Task directions — Render the item lines from the one containing "How do I perform: Click the info" through the one containing "point(865,656)" as a Markdown table with the columns Row and Line, numbering each row and omitting blank lines.

— Begin Extracted information —

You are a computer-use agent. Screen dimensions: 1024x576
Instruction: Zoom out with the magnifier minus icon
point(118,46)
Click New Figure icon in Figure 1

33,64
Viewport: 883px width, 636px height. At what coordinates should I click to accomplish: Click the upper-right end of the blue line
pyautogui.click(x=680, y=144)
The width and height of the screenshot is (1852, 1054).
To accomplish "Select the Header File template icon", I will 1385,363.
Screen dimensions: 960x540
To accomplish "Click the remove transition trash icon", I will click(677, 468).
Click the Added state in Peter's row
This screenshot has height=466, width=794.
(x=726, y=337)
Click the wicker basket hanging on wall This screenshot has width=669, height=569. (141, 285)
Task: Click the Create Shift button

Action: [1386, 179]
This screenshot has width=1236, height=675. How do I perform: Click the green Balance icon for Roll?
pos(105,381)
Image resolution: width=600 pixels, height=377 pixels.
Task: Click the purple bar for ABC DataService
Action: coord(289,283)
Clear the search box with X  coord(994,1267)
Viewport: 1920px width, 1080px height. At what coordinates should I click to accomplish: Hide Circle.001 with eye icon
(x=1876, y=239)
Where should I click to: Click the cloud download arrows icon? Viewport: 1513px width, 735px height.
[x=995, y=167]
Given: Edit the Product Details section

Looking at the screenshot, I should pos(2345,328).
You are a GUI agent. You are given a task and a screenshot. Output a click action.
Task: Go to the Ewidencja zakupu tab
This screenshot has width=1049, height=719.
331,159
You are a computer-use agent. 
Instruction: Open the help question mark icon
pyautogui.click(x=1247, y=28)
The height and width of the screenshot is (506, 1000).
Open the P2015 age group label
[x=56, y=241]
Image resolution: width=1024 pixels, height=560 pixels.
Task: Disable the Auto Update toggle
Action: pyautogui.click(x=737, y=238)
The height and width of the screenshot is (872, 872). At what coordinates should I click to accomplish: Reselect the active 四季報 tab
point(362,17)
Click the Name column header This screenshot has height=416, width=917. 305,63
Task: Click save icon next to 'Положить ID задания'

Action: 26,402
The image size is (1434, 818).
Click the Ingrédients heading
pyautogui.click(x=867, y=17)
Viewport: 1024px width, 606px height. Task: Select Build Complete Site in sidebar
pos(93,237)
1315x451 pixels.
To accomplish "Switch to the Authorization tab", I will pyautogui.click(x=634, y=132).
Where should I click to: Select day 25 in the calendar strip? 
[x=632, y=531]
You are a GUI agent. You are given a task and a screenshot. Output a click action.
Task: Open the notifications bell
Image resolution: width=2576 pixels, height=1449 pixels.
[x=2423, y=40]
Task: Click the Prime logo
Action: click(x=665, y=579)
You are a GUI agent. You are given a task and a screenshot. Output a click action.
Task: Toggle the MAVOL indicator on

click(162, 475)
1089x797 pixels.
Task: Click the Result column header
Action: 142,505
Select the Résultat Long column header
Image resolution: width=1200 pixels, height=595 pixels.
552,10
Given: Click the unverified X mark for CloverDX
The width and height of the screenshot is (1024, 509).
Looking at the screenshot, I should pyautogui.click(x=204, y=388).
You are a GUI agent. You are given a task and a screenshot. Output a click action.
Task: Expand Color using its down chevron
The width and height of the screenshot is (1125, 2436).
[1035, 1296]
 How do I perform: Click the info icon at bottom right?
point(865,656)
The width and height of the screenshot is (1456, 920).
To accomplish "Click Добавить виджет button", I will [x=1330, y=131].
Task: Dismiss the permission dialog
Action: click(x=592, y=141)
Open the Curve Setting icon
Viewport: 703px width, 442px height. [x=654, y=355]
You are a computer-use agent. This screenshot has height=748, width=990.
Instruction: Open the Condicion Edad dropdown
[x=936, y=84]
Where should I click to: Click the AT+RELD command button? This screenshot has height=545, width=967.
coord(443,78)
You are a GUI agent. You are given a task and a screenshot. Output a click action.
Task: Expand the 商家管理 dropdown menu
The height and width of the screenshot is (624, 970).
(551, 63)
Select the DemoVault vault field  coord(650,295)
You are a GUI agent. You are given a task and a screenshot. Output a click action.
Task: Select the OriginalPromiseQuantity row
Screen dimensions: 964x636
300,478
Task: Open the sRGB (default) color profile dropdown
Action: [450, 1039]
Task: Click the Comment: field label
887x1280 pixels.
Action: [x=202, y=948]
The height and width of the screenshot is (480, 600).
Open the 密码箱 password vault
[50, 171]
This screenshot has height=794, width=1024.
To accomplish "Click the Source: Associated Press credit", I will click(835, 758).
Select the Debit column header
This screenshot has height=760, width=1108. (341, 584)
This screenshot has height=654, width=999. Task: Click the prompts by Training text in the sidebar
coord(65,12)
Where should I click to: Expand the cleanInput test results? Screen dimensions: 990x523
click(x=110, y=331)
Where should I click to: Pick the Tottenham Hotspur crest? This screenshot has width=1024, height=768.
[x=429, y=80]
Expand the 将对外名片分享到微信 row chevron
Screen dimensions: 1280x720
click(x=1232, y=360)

— End Extracted information —

Exercise response —
| Row | Line |
|---|---|
| 1 |  How do I perform: Click the info icon at bottom right? |
| 2 | point(865,656) |